Crafting in north-west England

Archive for the ‘“Blogging Against Disablism”’ Category

The aesthetics of disability

Do I look disabled?
checked shirt on me 1

What does a disabled person look like, anyway?

All people in wheelchairs are disabled. Therefore all disabled people are in wheelchairs, right?

Well, the first statement is incorrect, for a start, but you can see how these things get started.

I know I don’t look like a cripple, but I am. It’s taken me a long time to get to a place where I could call myself that, even though on several levels I still think that I’m just ill and I will get better.

I walk with a limp (sometimes it’s slight and sometimes it’s very pronounced), and I normally walk with a stick or sometimes with two crutches. I get some very strange looks when I pull out my folding walking stick and use it.
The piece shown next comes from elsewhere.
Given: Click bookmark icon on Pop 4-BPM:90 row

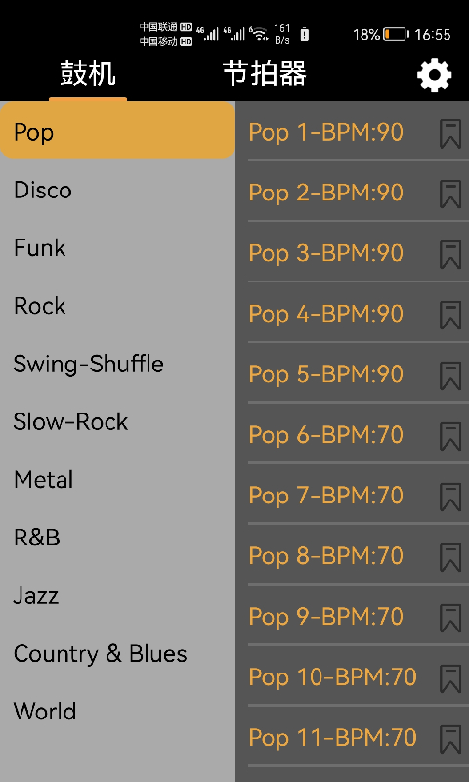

Should someone who looks like I do need any assistance walking? Some of the looks can be down-right cruel and this really doesn’t help my self-esteem any.

And yet I can’t blame other people for looking at me in that way. I do it. My mum does it. Everyone does. Even the most left-wing, liberal amongst us will always glance at someone who does not fit our expectations. It’s built into our genetic code. However, persistent and deliberate discrimination is not. We have something that is supposed to be a civilisation in the developed world, although it often doesn’t feel like it if you are on the margins of society.

Discrimination on any grounds (race, religion, age, gender or physical or mental ability) should not be tolerated, never mind accepted. But I accept it. I am a young(ish) woman with some physical and mental limitations. I am a scientist who is probably virtually unemployable in her chosen field because I am not currently able to undertake lab or office work. I would have to work from home, but what employer would be willing to take on an inexperienced, part-time, home-worker?

I’m currently using the excuse of taking a year off to take care of my mum. But what happens when I’m still saying that in six months time?

I despise TV programmes that imply all disabled people need is some pluckiness and courage and they can do anything. I can’t abseil down a mountain. I can’t play wheelchair basketball. Nor do I want to be the jolly fat woman. I’m in pain and sometimes it shows on my face. On the other hand I refuse not to be happy sometimes, because my team has done well in the cricket or someone has praised something I’ve done.

Just because you can’t see my disability doesn’t mean that it’s not there. It’s doesn’t mean that as soon as I get home it all falls away and I can do anything a non-limited person can do.

This “thing” (for want of a better word) has been with me for 14 years, and it doesn’t look like it’s going anywhere soon.

And there but for luck or divine intervention go all of us.